Lifetime Achievement Award: The Temptations
(In addition to the GRAMMY Awards, The Recording Academy presents Special Merit Awards recognizing contributions of significance to the recording field, including the Lifetime Achievement Award, Trustees Award and Technical GRAMMY Award. In the days leading up to the 55th GRAMMY Awards, GRAMMY.com will present the tributes to the 2013 Special Merit Awards recipients.)
As their name suggests, the Temptations' music was hard to resist. It was so irresistible, they became arguably the most successful vocal group of the '60s and one of the defining acts that made Detroit soul as important an export for the city as the cars produced by General Motors or Ford.
And the group's collective talent allowed them equal success as a sweet soul group in the early '60s, and as the makers of socially charged, muscular soul in the late '60s and early '70s.
The Temptations came together with the merger of two Motor City vocal groups: the Primes, led by Eddie Kendricks and Paul Williams, and the Distants featuring Otis Williams and Melvin Franklin. Originally called the Elgins, they quickly renamed themselves the Temptations, but one element was still missing. That proved to be tenor David Ruffin. Shortly after his addition, the group went into the studio with Smokey Robinson and emerged with their first Top 20 hit, 1964's "The Way You Do The Things You Do." The quintet followed in 1965 with their first No. 1 hit, "My Girl," which was co-written by Robinson.

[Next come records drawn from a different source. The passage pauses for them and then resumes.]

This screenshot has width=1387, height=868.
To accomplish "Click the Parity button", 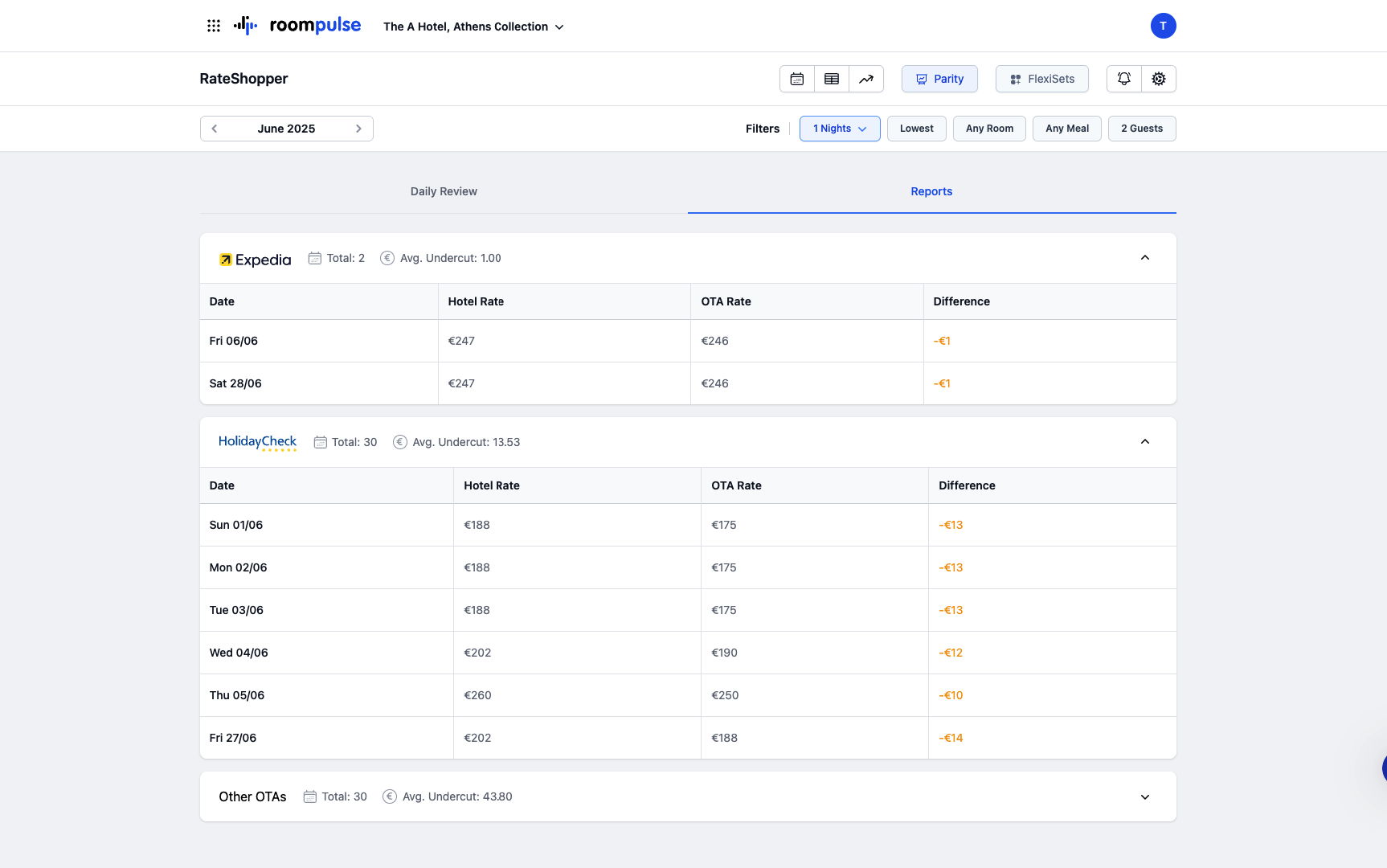I will [x=939, y=79].
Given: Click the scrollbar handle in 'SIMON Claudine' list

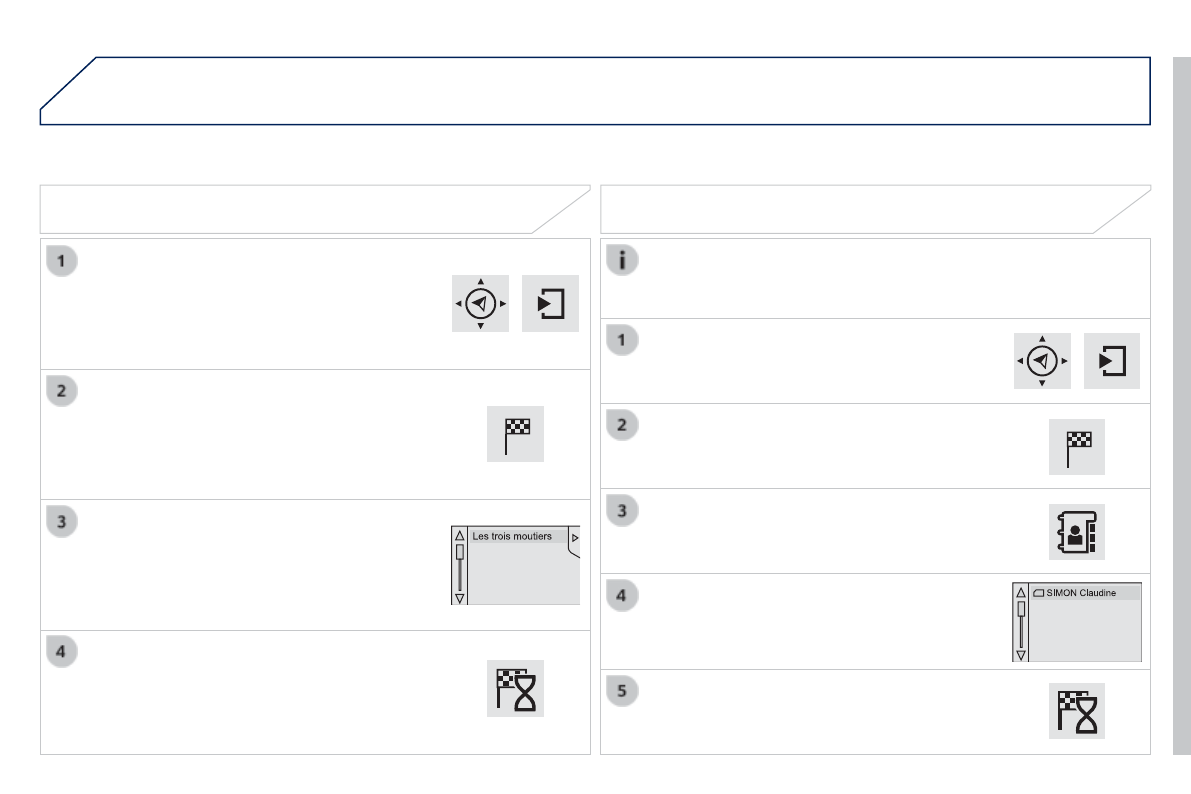Looking at the screenshot, I should point(1020,608).
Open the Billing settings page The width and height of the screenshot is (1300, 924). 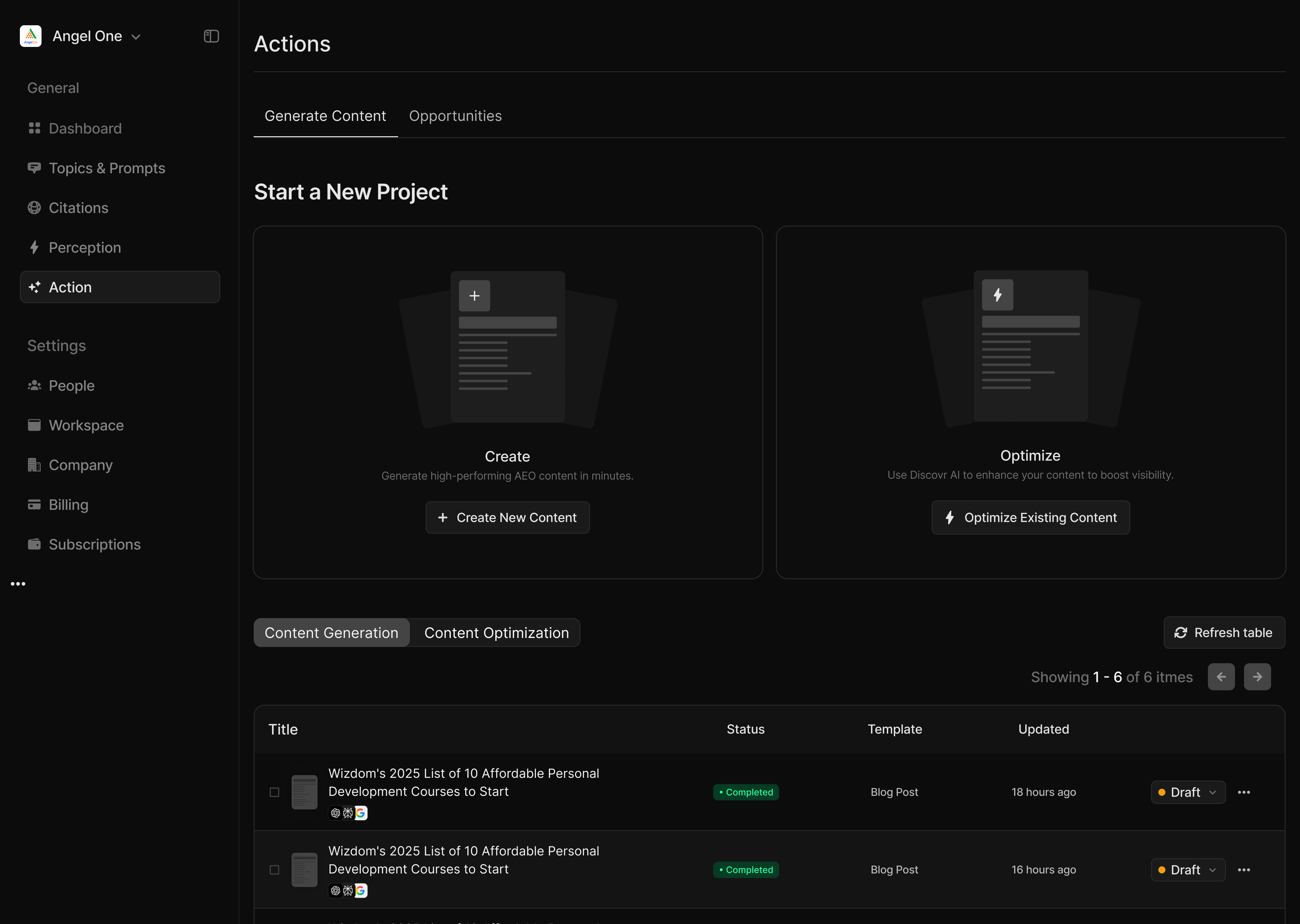tap(68, 505)
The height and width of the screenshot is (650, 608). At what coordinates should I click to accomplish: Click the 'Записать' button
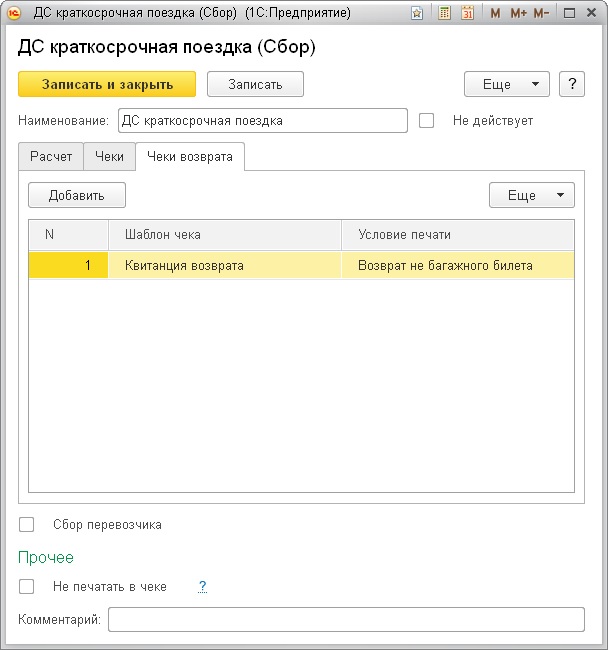[255, 84]
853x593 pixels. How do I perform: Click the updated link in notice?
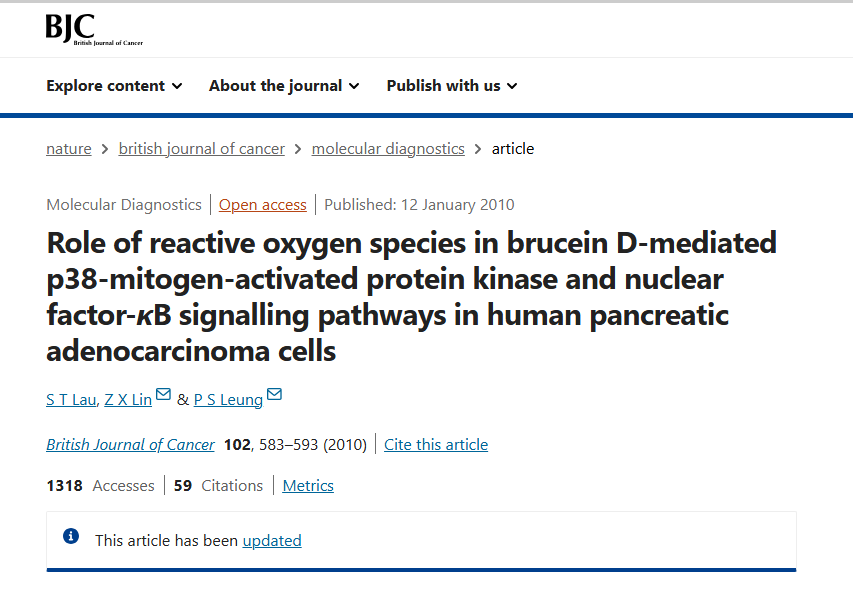click(272, 541)
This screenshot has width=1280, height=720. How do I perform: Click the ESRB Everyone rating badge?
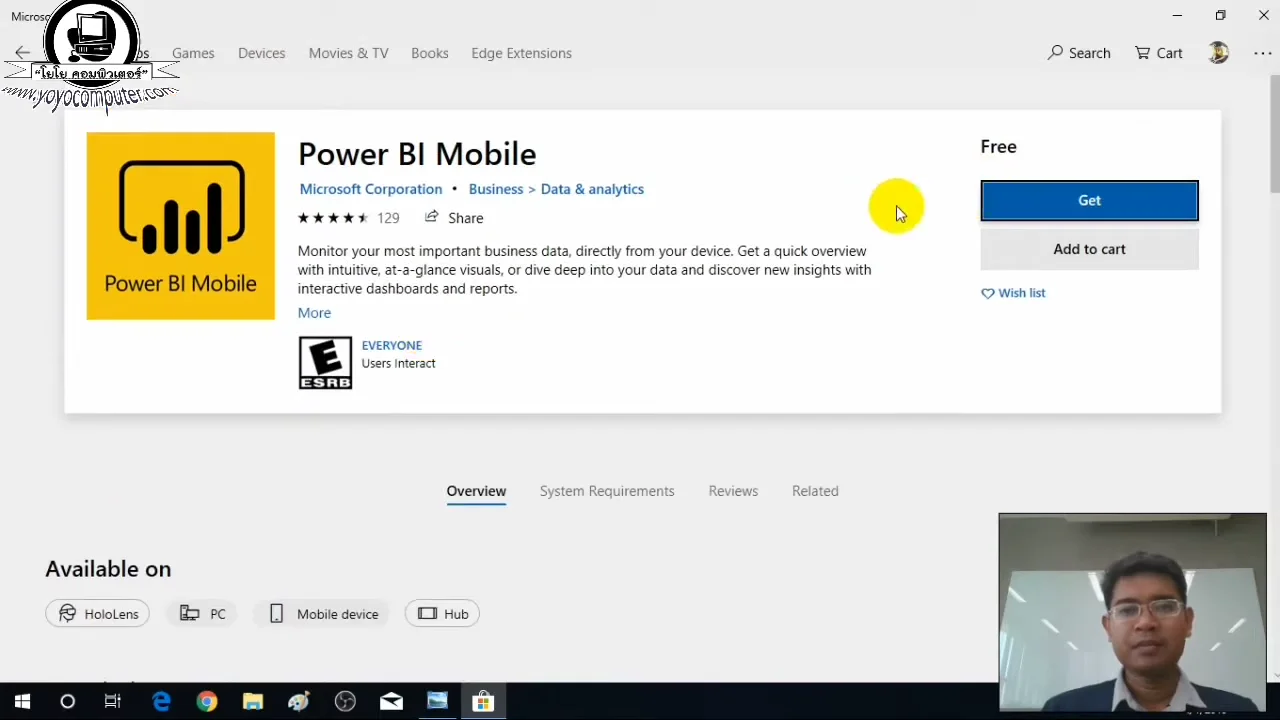pos(325,362)
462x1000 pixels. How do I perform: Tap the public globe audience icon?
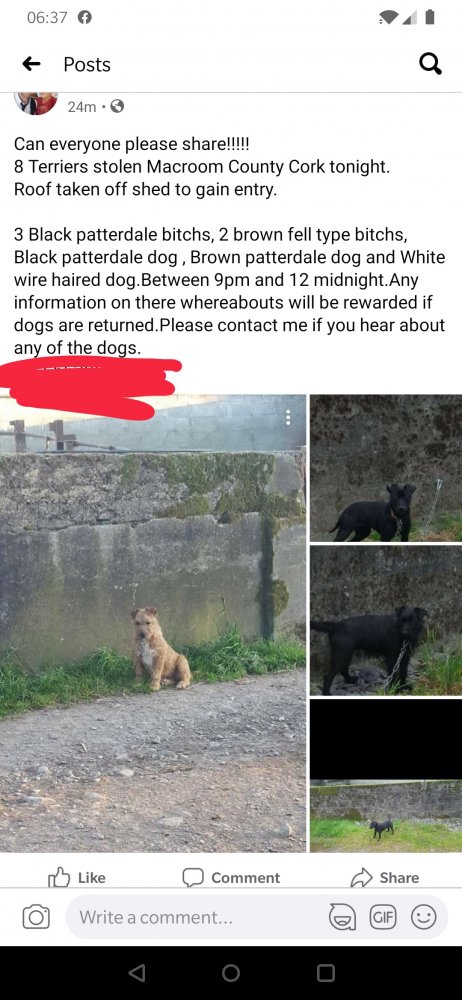pyautogui.click(x=117, y=107)
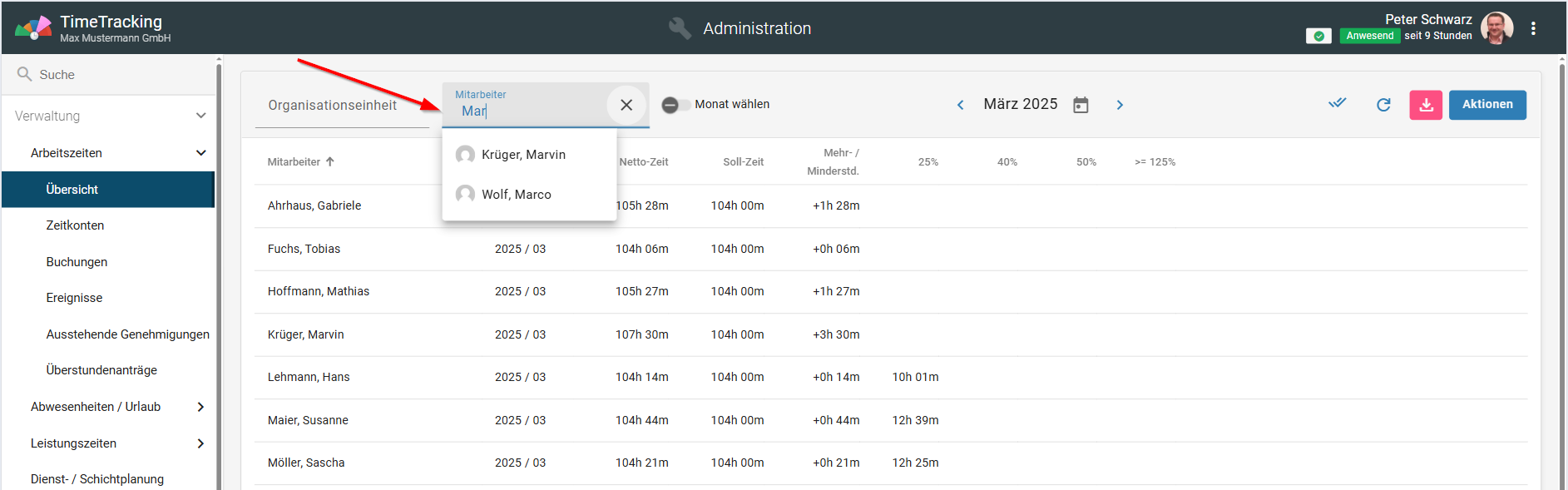Collapse the Arbeitszeiten submenu
Image resolution: width=1568 pixels, height=490 pixels.
point(200,153)
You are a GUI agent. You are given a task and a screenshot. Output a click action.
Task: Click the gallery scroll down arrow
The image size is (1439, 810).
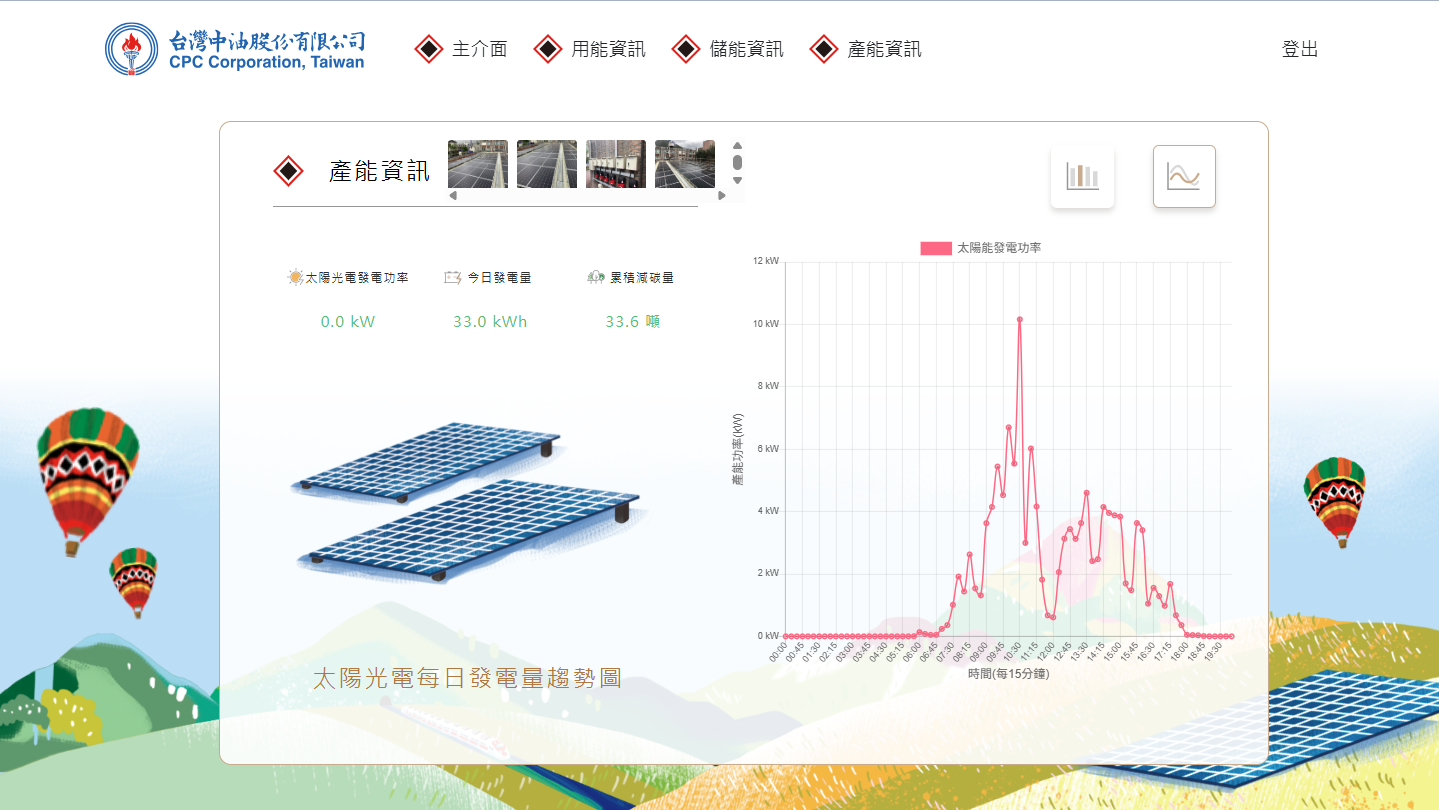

As the decade progressed, producer/songwriter Norman Whitfield took the reins in the studio and the husky-voiced Ruffin handled more leads. The result was a grittier urban sound on hits such as "(I Know) I'm Losing You" and "I Wish It Would Rain."
After Ruffin's departure in 1968, which led to the addition of Dennis Edwards, the Temptations segued into more politically aware songs. Hits such as "Ball Of Confusion (That's What The World Is Today)" made them among the earliest Motown acts to make socially conscious music, likely influencing such labelmates as Stevie Wonder and Marvin Gaye, who in the early '70s would take their cue from colleagues such as the Temptations as well as the changing times to make explosively strong activist music.
Still working closely with Whitfield on songs he co-wrote with Barrett Strong, the Temptations scored other lasting hits such as "Cloud Nine," "Run Away Child, Running Wild," "Psychedelic Shack," and "Papa Was A Rollin' Stone." And just to prove they could still record perhaps the world's greatest ballad, they also reached No. 1 with "Just My Imagination (Running Away With Me)" during this period.
Nearly 40 Top 40 hits over a 50-plus-year career through various lineup changes is a glowing testament to a group that so defined, embodied and inhabited the role of the R&B vocal group, it might be tempting to call them the ultimate vocal group of all time. Don't feel bad if you give in to that temptation.